David wrote a terrific post about Martha Sawyers on his excellent blog, Illustration Art.
Fast forward three decades... here's the most current work I was able to find by Martha Sawyers, from Readers Digest Condensed Books, 1964.
The editors must have felt Martha Sawyers was a natural choice for this version of the famous bible story of Mary, Joseph and the birth of Jesus.
Having travelled extensively in these regions, and being considered a specialist in illustrating the people of Asia, Sawyers was no doubt completely comfortable with the assignment.
To research the people, places and costuming she would have had to look no further than those bulging portfolios of paintings and sketches mentioned by her husband in the American Artist article from April '59 - the accumulated wealth of that trip through all those many Eastern countries a year earlier.
Its interesting to see where one ends up when one "follows the bend of the river"...
In the early days of the 20th century, a young girl in Cuero, Texas, fascinated by a book called "Religion of the Far East" began a life-long journey of artistic and cultural discovery...
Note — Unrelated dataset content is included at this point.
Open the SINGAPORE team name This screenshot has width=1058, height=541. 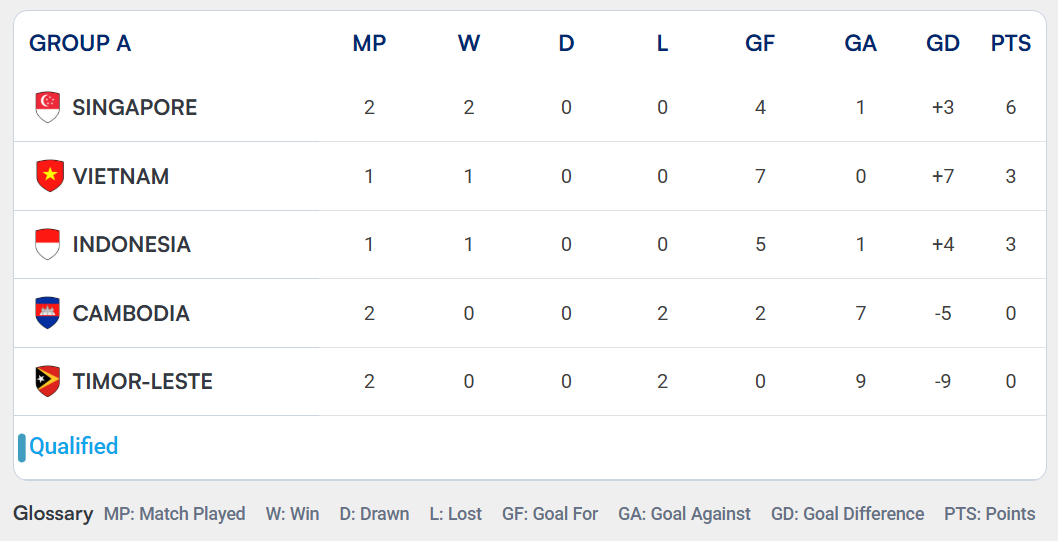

... a journey that lead, six decades later, to an assignment illustrating the story that is the centerpiece of Western religion.
Martha Sawyers, born in 1902, died in 1988.
* My Martha Sawyers Flickr set.
- From the book, Forty Illustrators and How They Work.
"Miss Sawyer had lived and painted in Peiping until the advancing tide of Japanese aggression had all but shut off her escape to Shanghai. Indeed, the war was raging at the Marco Polo bridge two weeks before her departure."
In the early days of the 20th century, in the tiny town in Cuero, Texas, a young girl read a book called "Religion of the Far East." That book, filled with pictures of exotic people and places and stories of peculiar ceremonies would so profoundly influence the young girl that she decided to one day go experience those fascinating lands for herself.
That young Texan girl was named Martha Sawyers and before she was done she had drawn and painted her way through "Paris, Bali, Penang, Singapore, Sumatra, Java, Hong Kong, Shanghai and Peiping," according to her article in Forty Illustrators and How They Work.
When she and illustrator husband, William Ruesswig, returned to America in 1937, Sawyers had a show of her artworks at the Marie Sterner Galleries. Collier's magazine art editor, Bill Chessman happened to see her exhibition and (as luck would have it) was in need of an illustrator with a solid understanding of Asian cultures.
And so, without planning, Martha Sawyers became "an illustrator of Asiatic lore" - called upon by major clients of all sorts who required an artist who could handle the depiction of other races and cultures with passion and sensitivity.
Martha Sawyers was a remarkable woman, described as follows in the catalogue that accompanied one long-ago show of her pastel drawings:
"Martha Sawyers came out of the heart of Texas... she brings us a bright picture of the other side of the earth, unbelievable peoples and places."
"Only a great love for these could have exacted the hundreds of paintings asiatic-oriental. Hard work that perfected a technique and color brilliant and authentic."
The other day I received the generous contribution of this portrait of Gilbert Bundy, courtesy of his nephew, Jeff Holloway. Bundy was a war artist with the U.S. Army in the Pacific theatre during WWII. He experienced horrific frontline combat first hand on many of the most infamous beaches while accompanying the advancing American troops.
This piece being dated 1944, one has to wonder if Bundy and Sawyers meet by chance while they were both stationed in those embattled regions of the Far East?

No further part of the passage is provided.